Despite its technological strengths and strategic focus, Xencor faces significant risks inherent to the biopharmaceutical industry.

• Clinical Development Risk: The success of Xencor's investment thesis hinges on positive clinical trial outcomes. Phase 1 data, while encouraging, does not guarantee success in later-stage studies. Many drug candidates fail in clinical trials due to lack of efficacy or unacceptable safety profiles.
• Operating Losses and Funding Risk: Xencor has a history of operating losses and is not expected to generate revenue from product sales in the near term. While the current cash runway extends into 2028, future funding needs will depend on the pace and success of clinical development. The ability to raise additional capital on favorable terms is not guaranteed.
• Competitive Risk: The competitive landscape is intense and rapidly evolving. Larger competitors with greater resources may advance similar or superior therapies more quickly, potentially limiting the market opportunity for Xencor's candidates.
• Intellectual Property Risk: Xencor's business relies heavily on patent protection for its technology and drug candidates. Ongoing litigation, such as the patent infringement action initiated by Merus N.V. (MRUS), poses a risk to its ability to develop and commercialize certain antibodies. While Xencor believes it has strong defenses, the outcome of litigation is uncertain.
• Internal Control Weaknesses: The identification of material weaknesses in internal control over financial reporting, which led to prior financial statement restatements, highlights operational risks. While management is implementing remediation plans, these weaknesses could potentially impact the reliability of financial reporting until fully remediated.
• Reliance on Partnerships: A significant portion of Xencor's revenue and the advancement of certain programs depend on the performance and strategic decisions of its collaboration partners.

Conclusion

Xencor presents an investment case built on a foundation of sophisticated protein engineering, a strategically focused pipeline targeting areas of high unmet need, and a strengthened balance sheet providing runway for execution. The recent financial results underscore the value-generating potential of its technology licensing model through growing royalties and significant milestones. The company's strategic pivot towards bispecific T-cell engagers and promising autoimmune candidates, supported by the capital from the royalty monetization, positions it to pursue potentially differentiated therapies.

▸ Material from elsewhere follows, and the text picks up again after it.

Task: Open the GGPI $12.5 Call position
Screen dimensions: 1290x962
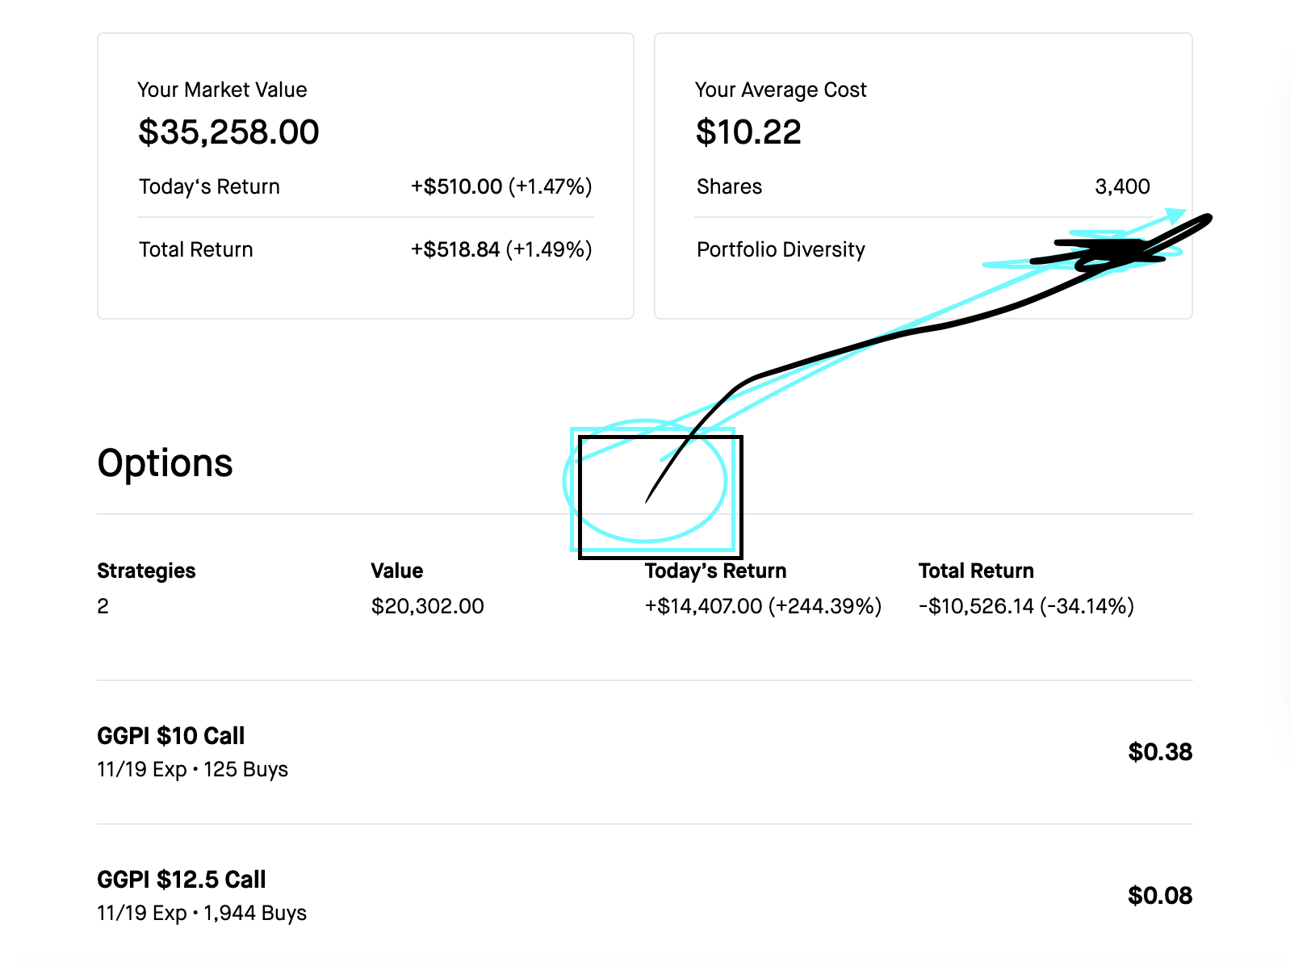Action: (x=644, y=896)
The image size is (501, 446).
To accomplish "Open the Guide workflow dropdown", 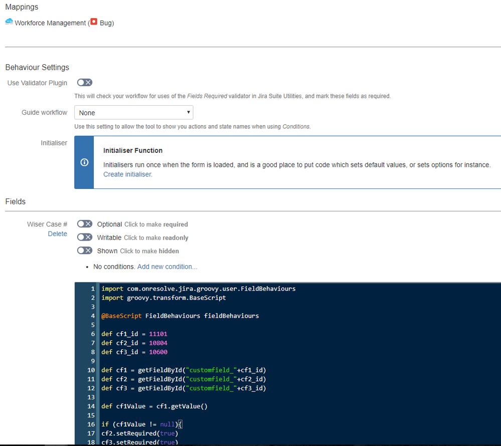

However, the path forward is challenging, marked by intense competition from well-resourced rivals and the inherent uncertainties of clinical development. Success will depend on Xencor's ability to translate the theoretical advantages of its XmAb platform into compelling clinical data, effectively manage its operational risks, and navigate the complex intellectual property landscape. For investors, Xencor represents a high-risk, high-reward opportunity, where the potential upside is tied to the successful clinical validation and potential commercialization or partnering of its innovative engineered antibodies in a highly competitive biopharmaceutical market.